Mistareehi told Khaleej Times that not every health insurance plan covers mental health, however, medical insurance in the UAE covers several psychological disorders including depression.

“Some insurance providers also offer specialized mental health insurance plans as well. Mental illnesses are regarded on par with physical illnesses by medical insurance companies in the UAE nowadays. Hence, the coverage scope is also similar. From hospitalization to therapy sessions, diagnostic tests, pharmaceuticals, and other services. Some medical insurance in the UAE may also include consultations, rehabilitation, counselling, etc.,” he added.

Echoing Mistareehi comments, Rehman added that most insurance policies do not cover mental health, and it has to be specifically requested. “Not all insurance companies in the UAE currently cover mental health. However, there is a trend towards the inclusion of mental health services in more comprehensive insurance plans.”

Seeking maximum, wider coverage

eSanad chief executive added that individuals and companies often look for plans that cover a wide range of mental health conditions, from common issues like anxiety and depression to more complex disorders.

"Individuals are looking for insurance plans that cover not just therapy or counselling but a wide spectrum of mental health services, including preventive care, alternative therapies, and digital mental health solutions," he added.

Rehman saw individuals and companies generally seeking plans with higher coverage limits.

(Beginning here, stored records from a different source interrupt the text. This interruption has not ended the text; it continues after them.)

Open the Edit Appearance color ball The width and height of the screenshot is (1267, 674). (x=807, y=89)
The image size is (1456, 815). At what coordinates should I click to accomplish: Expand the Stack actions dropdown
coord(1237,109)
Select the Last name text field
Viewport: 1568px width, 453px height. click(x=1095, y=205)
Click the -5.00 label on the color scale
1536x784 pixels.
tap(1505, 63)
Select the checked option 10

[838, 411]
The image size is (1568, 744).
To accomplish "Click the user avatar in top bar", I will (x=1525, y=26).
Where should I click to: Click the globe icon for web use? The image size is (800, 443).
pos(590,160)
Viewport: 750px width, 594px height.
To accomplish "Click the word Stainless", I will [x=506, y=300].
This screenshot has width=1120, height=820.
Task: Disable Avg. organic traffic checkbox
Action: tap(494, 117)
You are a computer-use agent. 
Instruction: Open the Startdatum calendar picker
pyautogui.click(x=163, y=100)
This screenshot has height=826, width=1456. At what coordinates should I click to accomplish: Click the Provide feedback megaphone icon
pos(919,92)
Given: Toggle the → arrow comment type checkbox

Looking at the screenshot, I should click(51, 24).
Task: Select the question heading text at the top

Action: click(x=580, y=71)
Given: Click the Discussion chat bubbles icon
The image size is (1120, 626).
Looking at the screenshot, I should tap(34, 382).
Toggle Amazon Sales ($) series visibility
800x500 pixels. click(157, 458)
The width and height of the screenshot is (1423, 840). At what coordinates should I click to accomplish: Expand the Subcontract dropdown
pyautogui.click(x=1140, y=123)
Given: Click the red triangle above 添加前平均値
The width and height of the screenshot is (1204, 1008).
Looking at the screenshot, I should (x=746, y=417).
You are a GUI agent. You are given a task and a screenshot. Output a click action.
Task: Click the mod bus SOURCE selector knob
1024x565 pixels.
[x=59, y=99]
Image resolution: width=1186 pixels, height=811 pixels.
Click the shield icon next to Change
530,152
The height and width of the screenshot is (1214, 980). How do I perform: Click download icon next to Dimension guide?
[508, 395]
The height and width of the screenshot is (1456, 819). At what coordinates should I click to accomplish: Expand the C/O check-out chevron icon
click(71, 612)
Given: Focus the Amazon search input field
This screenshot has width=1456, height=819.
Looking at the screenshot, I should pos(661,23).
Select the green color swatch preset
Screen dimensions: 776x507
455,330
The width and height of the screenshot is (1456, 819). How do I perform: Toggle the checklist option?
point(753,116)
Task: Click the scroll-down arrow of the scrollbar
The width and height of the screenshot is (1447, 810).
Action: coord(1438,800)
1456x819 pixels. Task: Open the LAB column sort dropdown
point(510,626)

"They prioritise coverage for psychotherapy or therapy sessions, consultations, hospitalisation, and pharmaceutical treatments. There's also an increasing demand for coverage that includes holistic and alternative treatment options. It is more common for individuals to seek this coverage. In contrast, for companies, it is usually the larger or multinational companies which are likely to include this coverage for their employees," he added.

Rehman revealed that people now seek maximum coverage for mental health services because mental treatments can be costly and long-term, requiring extensive support.

"More people are considering options, however, most people are still concerned with the high premium costs associated with it, and the majority may still opt for cover without it."